EventBus3.0源码分析
本文分为以下几个部分:创建、注册、发送事件、粘性事件来讲解它的实现原理,本文使用Eventbus版本为3.1.1。
注册
在使用EventBus时第一步得注册一下
EventBus.getDefault().register(this);
我们先看getDefault()的源码,EventBus#getDefault()
getDefault
public static EventBus getDefault() {
if (defaultInstance == null) {
synchronized (EventBus.class) {
if (defaultInstance == null) {
defaultInstance = new EventBus();
}
}
}
return defaultInstance;
}
这里使用了双重检锁加同步的方式实现单例对象,确保在不同线程中只有一个实例。
除了使用单例的方式创建对象外,我们发现Eventbus还提供了一个静态的builder()来创建实例对象,通过建造者方式来创建具有不同功能的Eventbus实例。先看一下EventBusBuilder源码中的属性
EventBusBuilder
public class EventBusBuilder {
private final static ExecutorService DEFAULT_EXECUTOR_SERVICE = Executors.newCachedThreadPool();
boolean logSubscriberExceptions = true;
boolean logNoSubscriberMessages = true;
boolean sendSubscriberExceptionEvent = true;
boolean sendNoSubscriberEvent = true;
boolean throwSubscriberException;
boolean eventInheritance = true;
boolean ignoreGeneratedIndex;
boolean strictMethodVerification;
ExecutorService executorService = DEFAULT_EXECUTOR_SERVICE;
List<Class<?>> skipMethodVerificationForClasses;
List<SubscriberInfoIndex> subscriberInfoIndexes;
Logger logger;
MainThreadSupport mainThreadSupport;
}
通过建造者方式来配置各种日志打印,消息事件的处理。我们可能通过具体事件单独创建一个实例来发送消息,这样可以避免一些不必要的处理判断。

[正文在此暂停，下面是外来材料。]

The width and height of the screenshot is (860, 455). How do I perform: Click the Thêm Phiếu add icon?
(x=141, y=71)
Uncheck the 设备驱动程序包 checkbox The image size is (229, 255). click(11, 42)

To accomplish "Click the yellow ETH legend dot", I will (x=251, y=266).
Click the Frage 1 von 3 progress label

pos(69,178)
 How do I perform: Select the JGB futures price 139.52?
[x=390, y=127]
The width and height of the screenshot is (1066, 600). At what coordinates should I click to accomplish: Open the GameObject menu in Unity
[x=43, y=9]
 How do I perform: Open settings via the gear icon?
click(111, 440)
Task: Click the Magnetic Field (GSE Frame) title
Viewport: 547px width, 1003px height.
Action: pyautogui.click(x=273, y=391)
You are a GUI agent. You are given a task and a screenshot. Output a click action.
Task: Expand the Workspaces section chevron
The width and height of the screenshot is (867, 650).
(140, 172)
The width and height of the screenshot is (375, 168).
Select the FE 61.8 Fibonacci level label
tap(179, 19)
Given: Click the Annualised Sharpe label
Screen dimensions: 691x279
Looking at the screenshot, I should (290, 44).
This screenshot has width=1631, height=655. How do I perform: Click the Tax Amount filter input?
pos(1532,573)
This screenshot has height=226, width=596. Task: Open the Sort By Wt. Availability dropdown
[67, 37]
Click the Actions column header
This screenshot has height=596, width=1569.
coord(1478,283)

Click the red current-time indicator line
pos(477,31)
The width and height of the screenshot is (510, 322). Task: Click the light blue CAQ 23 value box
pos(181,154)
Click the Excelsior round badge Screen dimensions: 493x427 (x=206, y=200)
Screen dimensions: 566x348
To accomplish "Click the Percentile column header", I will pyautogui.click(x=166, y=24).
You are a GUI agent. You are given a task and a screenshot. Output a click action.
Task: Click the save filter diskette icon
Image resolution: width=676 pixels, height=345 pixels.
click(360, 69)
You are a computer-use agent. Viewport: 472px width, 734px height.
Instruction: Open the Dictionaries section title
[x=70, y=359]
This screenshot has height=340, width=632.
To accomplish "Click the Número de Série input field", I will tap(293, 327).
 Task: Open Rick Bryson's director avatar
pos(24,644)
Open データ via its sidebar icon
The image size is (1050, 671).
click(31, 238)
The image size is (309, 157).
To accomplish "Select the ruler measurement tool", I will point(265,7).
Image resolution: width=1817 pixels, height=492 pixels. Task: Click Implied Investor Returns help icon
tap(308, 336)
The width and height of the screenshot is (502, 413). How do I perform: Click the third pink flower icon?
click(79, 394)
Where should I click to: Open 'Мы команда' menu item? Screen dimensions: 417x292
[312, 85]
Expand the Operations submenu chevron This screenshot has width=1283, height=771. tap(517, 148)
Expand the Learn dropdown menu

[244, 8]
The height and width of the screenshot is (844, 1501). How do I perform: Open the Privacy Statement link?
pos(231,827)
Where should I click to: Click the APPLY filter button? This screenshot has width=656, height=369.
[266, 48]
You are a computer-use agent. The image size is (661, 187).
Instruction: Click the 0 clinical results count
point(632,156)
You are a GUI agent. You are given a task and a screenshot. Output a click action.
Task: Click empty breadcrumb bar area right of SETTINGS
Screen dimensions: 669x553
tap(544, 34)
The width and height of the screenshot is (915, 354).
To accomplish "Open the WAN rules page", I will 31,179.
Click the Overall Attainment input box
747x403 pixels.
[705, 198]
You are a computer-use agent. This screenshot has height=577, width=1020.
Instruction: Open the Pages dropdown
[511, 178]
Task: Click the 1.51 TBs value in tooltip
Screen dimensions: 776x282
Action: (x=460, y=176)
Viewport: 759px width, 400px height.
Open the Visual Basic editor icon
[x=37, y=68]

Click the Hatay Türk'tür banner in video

创建EventBus实例可能通过这两种方式来创建,再看一下EventBus构造方法,对属性做了一系列的初始化,我们以部分属性来分析。
EventBus
EventBus(EventBusBuilder builder) {
subscriptionsByEventType = new HashMap<>();
typesBySubscriber = new HashMap<>();
stickyEvents = new ConcurrentHashMap<>();
subscriberMethodFinder = new SubscriberMethodFinder(builder.subscriberInfoIndexes,
builder.strictMethodVerification, builder.ignoreGeneratedIndex);
eventInheritance = builder.eventInheritance;
}
subscriptionsByEventType:以事件类为key,以订阅列表为value,支持多个订阅方法。事件发送后,在这里寻找订阅者,而Subscription是CopyOnWriteArrayList,线程安全的容器,封装了订阅者,订阅方法。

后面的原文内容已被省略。